L’Etranger est donc le premier volet de la trilogie est un roman court qui se
situe avant la 2nde Guerre Mondiale. Meursault est le personnage-narrateur.
C’est un jeune français d’Algérie, qui au début du roman perdra sa mère. Peu
après, il se lie d’amitié avec son voisin Raymond et va s’attacher à une de ses
collègues Marie. Dans la fin
de la partie I, Meursault a tiré sur un arabe, et il a été arrêté
(cela fait l’objet d’une ellipse de ce passage). Meursault va alors chez le
juge d’instruction (cela dure 11 mois ce qui est long), puis dans le chapitre 3
de la partie II, on a le début du procès avec d’abord l’audition des témoins,
puis au chapitre 4, le réquisitoire du procureur suivie de la plaidoirie de
l’avocat de la défense. C’est ce passage que nous allons étudier. Quelle
image Camus donne-t-il de la justice dans ce passage ? Pour
répondre à cette question, nous verrons la mise en place du procédé du regard
étranger,
I. Le procédé du
regard étranger.
1. Meursault
se sent extérieur au procès.
Nous avons plusieurs indices « J’étais très étonné » montre que
c’est quelque chose de nouveau/d’inhabituel pour lui.

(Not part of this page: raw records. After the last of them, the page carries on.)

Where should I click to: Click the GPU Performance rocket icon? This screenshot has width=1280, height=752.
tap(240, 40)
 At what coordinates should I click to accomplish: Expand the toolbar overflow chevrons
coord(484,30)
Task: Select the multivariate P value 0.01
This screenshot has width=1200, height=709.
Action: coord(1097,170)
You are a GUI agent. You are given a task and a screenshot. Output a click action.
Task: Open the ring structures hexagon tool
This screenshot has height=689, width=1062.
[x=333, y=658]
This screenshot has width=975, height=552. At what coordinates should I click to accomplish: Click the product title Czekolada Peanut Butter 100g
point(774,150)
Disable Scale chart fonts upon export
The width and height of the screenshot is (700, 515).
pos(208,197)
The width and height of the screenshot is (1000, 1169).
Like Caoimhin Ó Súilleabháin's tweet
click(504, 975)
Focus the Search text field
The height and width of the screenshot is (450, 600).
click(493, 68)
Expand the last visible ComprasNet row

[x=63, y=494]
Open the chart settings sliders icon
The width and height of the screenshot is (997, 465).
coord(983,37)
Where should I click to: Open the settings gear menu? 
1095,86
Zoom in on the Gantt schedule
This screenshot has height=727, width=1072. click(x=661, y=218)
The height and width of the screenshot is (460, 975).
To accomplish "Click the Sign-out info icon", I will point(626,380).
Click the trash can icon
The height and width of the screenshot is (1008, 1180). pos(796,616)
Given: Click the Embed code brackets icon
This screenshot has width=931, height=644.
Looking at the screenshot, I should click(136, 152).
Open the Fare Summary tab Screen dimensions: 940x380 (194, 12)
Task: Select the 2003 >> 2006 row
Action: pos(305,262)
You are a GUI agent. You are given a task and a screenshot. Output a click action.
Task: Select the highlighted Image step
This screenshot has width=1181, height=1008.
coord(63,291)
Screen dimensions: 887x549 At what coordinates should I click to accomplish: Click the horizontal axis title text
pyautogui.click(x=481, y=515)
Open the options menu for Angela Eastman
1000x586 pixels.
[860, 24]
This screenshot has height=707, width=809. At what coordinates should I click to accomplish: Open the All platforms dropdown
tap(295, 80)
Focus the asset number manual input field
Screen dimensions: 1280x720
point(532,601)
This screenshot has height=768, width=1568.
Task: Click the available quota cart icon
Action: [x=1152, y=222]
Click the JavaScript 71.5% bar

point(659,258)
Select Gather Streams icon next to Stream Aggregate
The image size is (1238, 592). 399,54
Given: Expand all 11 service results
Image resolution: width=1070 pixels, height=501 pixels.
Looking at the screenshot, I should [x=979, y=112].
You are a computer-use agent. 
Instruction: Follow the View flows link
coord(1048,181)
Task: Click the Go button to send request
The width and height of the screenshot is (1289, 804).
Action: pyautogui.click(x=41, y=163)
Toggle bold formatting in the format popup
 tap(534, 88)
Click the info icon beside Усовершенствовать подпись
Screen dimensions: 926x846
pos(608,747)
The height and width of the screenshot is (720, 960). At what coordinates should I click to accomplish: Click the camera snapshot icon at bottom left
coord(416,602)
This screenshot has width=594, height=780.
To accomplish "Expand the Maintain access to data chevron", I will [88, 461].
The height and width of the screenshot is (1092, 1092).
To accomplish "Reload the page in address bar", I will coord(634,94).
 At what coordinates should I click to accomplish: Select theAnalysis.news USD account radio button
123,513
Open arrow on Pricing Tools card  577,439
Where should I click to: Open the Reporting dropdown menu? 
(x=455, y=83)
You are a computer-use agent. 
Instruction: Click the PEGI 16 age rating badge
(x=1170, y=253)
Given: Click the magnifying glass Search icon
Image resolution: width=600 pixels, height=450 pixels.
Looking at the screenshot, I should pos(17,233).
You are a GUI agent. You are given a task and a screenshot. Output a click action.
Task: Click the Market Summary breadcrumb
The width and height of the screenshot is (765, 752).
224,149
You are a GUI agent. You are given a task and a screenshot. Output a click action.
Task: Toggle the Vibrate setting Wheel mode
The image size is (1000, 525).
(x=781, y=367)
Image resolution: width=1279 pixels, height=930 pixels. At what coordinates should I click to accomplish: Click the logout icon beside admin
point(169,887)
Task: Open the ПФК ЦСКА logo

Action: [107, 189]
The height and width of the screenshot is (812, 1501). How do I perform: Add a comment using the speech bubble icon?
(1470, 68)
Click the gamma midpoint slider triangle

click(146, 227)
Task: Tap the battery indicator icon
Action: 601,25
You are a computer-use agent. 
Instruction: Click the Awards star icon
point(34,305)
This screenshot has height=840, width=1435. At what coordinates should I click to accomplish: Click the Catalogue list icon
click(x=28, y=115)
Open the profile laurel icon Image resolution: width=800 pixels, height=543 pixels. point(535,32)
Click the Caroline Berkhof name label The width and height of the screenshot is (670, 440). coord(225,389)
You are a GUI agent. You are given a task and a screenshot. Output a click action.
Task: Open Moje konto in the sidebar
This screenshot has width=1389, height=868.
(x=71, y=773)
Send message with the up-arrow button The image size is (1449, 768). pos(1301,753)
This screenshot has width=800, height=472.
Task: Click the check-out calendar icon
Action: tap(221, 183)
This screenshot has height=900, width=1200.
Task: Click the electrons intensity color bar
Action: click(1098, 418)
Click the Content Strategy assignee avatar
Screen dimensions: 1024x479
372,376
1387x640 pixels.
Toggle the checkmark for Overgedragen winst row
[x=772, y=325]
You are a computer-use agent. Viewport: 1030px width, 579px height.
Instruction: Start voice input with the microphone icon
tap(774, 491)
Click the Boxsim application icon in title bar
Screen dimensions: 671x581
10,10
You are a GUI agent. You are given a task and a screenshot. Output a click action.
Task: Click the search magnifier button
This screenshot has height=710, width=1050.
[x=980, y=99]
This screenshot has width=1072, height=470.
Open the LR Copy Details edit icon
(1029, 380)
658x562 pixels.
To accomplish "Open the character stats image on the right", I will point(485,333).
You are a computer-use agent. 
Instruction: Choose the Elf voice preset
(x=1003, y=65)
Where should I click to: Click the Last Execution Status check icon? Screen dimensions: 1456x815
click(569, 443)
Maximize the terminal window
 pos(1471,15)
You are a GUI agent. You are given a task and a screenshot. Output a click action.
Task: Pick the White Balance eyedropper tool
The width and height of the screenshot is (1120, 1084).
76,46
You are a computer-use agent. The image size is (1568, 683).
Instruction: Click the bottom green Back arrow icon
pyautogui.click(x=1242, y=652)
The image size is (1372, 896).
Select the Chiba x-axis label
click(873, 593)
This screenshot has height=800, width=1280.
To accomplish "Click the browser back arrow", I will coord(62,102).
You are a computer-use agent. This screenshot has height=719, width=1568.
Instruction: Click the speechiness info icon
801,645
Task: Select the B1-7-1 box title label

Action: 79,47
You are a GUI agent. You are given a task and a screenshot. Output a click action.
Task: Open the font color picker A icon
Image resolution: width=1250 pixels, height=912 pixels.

Il y a des modalisateurs
(verbes, adverbes, expression) qui indique la subjectivité du locuteur et de
ses doutes sur la réalité qu’il rapporte. Le personnage a du mal à comprendre
ce qui se passe : « je lui ai
demandé pourquoi », « je
crois que », « Pour lui »,
« me semblait », « il m'a paru », « j’ai pensé que » . Les
tournures verbales montrent qu’il n’est pas certain de la justesse de son
interprétation de la scène, il se positionne en spectateur étranger de la
scène, qui essaye de comprendre sans y parvenir réellement.
2. Plus on
avance, plus cette étrangeté augmente.
Il y a une tentative d’adhérer au
procès : « A un moment donné,
cependant, je l’ai écouté », « pourquoi ». Mais malgré ses efforts il est rejeté et cela
semble se conclure par un échec « j'ai
pensé que c'était m'écarter encore de l'affaire, me réduire à zéro et, en un
certain sens, se substituer à moi »
Au 2e paragraphe, il semble se
retirer mentalement de la scène pour se réfugier dans ses souvenirs car ses
sensations auditives font ressurgir des souvenirs du passé : « la trompette d’un marchand de glace a résonné
jusqu’à moi. J’ai été assailli des souvenirs d’une vie qui ne m’appartenait
plus ». Ce que Camus décrit ici, c’est le phénomène de la mémoire
affective sensorielle car ses souvenirs sont heureux. Le procès n’est plus pour
lui qu’une sorte de bruit de fond : « C’est à peine si j’avais entendu mon avocat ».Ce n’est qu’à la
fin qu’il réintègre la scène quand il est sollicité par les autres avocats :
« L’un d’eux m’a pris à témoin ».
L’étrangeté devient plus marquée grâce aux
différentes formes de discours.
Au début, les paroles de l’avocat sont
rapportées au discours direct, puis on va avoir le discours indirect.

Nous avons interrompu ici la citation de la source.